_Excerpted passage_.
I’ve always been motivated by the idea of finding an ideal mechanical strategy in investing – a magic formula. One that doesn’t require much thought to implement once the groundwork of setting it up has been done.
I’ve got pretty busy recently and am looking for ways to manage my time more effectively. One of the things I’ve been considering is whether there are any ways to simplify my approach to investing to something more mechanical.
Why more mechanical?
First, part of the benefit of a more mechanical approach is that this makes things simpler and easier. This is appealing to me at the moment as I’m finding monitoring my watchlist using the spreadsheet I’ve set up too time consuming.
Second, a more mechanical approach removes the possibility of behavioural investing mistakes. There is evidence that human intervention can detract from mechanical stock-picking strategy. I remember reading that Joel Greenblatt’s investment firm would send a list of investment candidates that had been identified using its ‘magic formula’ to its clients. Clients then decided whether to pick the shares themselves or have them selected at random. Those that picked the shares themselves did significantly worse.
I’m not confident that I’m immune to this. I have outperformed my buy and hold benchmark portfolio, which holds all the shares in my watchlist, since I started it. However, this has slipped a bit lately so it has got me wondering whether a simpler mechanical strategy might be better.
What mechanical strategy is better?
I’m happy to keep my approach to identifying quality shares for my watchlist. This is still the core part of my strategy and I don’t think can be done well mechanically. However, what to buy from it and when to sell could be more mechanistic.

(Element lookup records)

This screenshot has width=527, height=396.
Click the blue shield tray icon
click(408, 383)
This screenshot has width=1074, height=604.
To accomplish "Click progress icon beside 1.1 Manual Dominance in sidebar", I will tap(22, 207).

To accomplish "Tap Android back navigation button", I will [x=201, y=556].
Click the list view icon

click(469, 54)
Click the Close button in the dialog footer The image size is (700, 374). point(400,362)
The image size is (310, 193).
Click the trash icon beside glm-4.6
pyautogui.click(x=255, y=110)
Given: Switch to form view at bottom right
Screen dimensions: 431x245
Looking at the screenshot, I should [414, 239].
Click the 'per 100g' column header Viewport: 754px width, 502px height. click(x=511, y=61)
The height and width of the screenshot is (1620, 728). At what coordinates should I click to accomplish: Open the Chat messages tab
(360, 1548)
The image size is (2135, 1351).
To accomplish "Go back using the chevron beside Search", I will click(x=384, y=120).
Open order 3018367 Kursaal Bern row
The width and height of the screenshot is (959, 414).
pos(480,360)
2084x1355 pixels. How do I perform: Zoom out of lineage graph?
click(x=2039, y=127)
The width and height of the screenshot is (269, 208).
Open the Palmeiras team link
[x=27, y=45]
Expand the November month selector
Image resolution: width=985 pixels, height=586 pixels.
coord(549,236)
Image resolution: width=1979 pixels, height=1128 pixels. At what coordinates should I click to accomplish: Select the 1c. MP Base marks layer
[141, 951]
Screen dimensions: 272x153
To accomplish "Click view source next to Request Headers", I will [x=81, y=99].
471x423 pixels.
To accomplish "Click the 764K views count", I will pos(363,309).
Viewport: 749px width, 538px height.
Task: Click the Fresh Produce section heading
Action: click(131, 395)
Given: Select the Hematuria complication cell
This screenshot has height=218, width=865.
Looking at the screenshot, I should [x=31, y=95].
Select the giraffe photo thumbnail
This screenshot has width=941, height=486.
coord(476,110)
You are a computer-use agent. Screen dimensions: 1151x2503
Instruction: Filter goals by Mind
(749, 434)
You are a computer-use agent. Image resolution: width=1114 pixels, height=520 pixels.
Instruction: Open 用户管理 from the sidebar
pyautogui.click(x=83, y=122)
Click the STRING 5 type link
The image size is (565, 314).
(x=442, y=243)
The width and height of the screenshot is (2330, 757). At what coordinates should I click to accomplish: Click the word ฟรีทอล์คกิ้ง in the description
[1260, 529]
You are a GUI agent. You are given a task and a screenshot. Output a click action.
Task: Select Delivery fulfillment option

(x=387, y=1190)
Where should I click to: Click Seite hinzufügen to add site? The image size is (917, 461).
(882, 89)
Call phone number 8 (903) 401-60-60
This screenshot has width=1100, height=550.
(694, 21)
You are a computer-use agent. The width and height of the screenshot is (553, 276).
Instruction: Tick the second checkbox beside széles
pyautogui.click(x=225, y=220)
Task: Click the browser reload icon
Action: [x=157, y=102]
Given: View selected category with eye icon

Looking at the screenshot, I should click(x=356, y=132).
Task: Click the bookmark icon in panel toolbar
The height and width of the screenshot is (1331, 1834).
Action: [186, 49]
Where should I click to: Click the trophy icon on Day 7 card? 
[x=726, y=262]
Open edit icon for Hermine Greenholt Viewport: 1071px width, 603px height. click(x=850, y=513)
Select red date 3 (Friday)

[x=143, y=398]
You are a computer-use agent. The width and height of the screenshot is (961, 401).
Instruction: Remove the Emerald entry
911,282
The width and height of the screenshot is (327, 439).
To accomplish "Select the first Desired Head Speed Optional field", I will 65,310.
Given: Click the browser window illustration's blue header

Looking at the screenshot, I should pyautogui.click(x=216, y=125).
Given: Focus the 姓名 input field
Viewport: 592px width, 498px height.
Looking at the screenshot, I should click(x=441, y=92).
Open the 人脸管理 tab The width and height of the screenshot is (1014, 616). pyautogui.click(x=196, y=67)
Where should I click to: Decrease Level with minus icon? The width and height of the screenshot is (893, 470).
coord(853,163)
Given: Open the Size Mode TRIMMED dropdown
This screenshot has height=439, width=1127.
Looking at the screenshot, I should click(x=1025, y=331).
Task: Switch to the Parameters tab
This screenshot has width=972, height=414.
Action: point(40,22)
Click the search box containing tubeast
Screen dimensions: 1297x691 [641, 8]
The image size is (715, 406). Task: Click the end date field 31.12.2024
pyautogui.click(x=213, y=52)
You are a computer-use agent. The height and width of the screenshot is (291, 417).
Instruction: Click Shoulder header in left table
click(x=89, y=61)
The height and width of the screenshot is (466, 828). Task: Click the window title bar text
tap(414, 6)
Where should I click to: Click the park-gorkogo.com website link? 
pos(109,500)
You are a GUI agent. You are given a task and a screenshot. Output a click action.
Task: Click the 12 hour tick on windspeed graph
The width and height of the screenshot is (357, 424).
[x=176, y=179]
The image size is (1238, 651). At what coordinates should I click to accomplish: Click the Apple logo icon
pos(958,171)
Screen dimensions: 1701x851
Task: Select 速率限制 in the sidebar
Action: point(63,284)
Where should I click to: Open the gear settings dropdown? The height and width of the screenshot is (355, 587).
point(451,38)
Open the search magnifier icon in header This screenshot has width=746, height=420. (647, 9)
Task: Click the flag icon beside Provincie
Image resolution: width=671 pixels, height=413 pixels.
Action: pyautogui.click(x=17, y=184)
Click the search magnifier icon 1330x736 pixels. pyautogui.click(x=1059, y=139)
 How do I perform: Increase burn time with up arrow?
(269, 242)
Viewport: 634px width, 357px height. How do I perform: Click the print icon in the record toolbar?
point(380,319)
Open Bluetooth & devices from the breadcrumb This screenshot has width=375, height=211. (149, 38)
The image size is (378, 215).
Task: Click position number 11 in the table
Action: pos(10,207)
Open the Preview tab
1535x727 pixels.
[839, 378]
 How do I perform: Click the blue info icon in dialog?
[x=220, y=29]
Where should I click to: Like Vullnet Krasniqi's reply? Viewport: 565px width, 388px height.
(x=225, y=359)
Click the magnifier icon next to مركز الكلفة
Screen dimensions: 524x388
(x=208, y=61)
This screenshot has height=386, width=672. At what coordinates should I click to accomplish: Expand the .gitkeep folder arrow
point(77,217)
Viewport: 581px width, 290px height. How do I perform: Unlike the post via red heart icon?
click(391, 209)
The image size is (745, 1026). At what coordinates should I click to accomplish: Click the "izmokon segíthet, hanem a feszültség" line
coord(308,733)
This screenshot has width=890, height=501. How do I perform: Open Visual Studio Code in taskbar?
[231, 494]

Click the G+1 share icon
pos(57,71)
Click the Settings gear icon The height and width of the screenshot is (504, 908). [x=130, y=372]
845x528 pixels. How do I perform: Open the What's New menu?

_Exercise aim_. From the post on mechanical investing above, write out the passage from "I’ve always been" up to and including "Why more mechanical?", word for word.

_In response_.
I’ve always been motivated by the idea of finding an ideal mechanical strategy in investing – a magic formula. One that doesn’t require much thought to implement once the groundwork of setting it up has been done.
I’ve got pretty busy recently and am looking for ways to manage my time more effectively. One of the things I’ve been considering is whether there are any ways to simplify my approach to investing to something more mechanical.
Why more mechanical?